▶ What to do
Report each line from the entries in which "will" can be found.

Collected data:
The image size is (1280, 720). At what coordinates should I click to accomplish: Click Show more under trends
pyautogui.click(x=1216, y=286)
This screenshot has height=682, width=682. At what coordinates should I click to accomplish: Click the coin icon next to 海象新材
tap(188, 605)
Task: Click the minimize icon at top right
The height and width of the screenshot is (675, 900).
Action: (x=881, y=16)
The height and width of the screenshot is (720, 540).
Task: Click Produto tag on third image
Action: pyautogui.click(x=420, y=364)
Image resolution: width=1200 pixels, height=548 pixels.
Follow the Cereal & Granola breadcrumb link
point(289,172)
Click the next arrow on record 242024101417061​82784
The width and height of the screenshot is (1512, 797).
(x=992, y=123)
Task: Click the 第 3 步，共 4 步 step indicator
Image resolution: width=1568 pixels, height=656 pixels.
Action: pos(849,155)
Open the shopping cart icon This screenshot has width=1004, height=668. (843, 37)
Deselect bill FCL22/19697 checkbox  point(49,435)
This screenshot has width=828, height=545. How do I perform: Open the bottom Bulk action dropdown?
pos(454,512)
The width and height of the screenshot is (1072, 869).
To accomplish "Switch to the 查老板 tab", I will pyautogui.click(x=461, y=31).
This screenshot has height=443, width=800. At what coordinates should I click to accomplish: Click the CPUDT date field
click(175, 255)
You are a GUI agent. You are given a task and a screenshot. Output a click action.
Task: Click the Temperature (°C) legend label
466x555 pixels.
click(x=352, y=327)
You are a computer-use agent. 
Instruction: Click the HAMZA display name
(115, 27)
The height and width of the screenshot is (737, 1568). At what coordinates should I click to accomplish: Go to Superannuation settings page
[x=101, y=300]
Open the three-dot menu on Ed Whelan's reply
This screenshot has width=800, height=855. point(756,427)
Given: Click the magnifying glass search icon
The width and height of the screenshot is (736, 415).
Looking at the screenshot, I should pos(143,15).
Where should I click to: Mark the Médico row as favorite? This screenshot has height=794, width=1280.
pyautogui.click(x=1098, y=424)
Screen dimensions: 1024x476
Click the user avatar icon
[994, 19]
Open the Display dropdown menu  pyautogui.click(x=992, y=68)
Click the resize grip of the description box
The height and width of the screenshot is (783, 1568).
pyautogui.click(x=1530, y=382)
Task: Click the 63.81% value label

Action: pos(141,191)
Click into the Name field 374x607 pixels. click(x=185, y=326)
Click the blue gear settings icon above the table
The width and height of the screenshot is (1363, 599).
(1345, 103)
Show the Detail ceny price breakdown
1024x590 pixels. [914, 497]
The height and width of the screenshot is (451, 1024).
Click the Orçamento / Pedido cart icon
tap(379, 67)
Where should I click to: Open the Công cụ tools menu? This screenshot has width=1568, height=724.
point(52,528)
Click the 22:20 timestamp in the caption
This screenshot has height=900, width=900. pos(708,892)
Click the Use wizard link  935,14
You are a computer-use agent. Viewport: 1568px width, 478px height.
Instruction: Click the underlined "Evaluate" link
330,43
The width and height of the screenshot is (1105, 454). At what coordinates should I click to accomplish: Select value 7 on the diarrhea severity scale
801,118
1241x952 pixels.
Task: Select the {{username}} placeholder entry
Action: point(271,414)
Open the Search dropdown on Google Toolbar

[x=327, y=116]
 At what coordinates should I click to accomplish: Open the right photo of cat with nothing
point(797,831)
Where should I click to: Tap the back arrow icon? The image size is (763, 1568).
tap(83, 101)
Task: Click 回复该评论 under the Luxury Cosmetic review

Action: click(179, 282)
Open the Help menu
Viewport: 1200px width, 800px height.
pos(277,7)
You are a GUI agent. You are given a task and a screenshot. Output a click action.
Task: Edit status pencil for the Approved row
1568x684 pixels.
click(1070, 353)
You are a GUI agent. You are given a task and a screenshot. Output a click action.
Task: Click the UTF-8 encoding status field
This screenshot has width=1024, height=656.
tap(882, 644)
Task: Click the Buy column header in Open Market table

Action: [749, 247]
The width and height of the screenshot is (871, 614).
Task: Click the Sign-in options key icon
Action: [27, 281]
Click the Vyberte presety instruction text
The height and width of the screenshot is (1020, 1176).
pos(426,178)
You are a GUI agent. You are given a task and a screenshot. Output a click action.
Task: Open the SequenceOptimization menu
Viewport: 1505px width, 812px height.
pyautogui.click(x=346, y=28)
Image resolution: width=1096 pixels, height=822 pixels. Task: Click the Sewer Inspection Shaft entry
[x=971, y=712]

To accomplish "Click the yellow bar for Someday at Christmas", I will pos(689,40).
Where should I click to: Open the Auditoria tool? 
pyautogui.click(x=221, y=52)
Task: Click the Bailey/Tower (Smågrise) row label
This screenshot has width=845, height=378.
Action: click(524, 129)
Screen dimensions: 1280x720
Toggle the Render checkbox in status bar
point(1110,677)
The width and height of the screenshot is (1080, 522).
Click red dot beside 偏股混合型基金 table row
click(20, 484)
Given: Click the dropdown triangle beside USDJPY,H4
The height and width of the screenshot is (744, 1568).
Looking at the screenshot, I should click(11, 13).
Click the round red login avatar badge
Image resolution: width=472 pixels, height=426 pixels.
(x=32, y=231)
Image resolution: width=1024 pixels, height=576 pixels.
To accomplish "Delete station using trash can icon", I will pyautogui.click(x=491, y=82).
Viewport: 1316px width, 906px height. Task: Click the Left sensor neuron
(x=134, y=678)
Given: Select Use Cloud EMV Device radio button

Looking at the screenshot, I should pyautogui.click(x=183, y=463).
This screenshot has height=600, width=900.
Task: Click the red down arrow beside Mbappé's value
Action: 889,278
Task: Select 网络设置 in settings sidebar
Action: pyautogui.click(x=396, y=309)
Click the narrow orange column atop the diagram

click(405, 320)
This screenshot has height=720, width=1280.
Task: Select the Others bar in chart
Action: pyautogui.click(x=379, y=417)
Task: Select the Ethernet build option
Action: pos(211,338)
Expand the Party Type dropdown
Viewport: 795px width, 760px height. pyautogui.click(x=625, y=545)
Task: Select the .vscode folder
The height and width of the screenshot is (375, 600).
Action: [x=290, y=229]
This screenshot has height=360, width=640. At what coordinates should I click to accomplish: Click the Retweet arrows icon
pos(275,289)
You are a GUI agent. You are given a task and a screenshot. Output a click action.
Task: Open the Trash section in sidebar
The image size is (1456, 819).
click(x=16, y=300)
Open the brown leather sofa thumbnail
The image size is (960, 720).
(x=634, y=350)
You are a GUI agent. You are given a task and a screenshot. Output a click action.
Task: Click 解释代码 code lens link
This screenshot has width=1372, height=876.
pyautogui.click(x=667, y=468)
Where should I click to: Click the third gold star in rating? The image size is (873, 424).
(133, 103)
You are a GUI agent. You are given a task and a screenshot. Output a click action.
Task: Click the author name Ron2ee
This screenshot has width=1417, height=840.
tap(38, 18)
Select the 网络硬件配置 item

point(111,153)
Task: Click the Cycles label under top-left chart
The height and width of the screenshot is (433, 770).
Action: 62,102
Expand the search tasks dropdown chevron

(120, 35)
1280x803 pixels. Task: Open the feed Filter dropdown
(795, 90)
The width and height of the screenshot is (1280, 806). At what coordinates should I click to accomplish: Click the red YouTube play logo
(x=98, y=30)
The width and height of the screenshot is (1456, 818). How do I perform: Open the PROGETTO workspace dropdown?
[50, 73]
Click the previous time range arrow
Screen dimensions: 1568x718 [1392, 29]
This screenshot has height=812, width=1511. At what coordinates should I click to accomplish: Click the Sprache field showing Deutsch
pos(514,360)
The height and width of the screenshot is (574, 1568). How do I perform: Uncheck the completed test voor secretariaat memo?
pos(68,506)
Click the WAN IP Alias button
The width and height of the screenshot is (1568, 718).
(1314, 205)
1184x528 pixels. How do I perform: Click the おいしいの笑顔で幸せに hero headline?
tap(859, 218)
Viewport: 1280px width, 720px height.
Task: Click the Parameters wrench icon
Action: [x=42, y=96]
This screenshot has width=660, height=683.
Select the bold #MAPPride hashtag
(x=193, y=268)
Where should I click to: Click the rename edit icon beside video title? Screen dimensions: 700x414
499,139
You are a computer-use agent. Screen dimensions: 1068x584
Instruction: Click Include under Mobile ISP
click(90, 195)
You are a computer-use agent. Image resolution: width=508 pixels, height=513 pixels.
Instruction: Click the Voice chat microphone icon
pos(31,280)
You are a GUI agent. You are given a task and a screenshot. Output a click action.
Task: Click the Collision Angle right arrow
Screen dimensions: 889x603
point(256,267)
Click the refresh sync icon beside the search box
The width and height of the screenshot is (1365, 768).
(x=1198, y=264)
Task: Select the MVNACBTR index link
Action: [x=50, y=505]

▶ Answer box
To accomplish "Switch to the 查老板 tab", I will pyautogui.click(x=461, y=31).
To accomplish "Click the yellow bar for Someday at Christmas", I will pos(689,40).
To accomplish "Delete station using trash can icon", I will pyautogui.click(x=491, y=82).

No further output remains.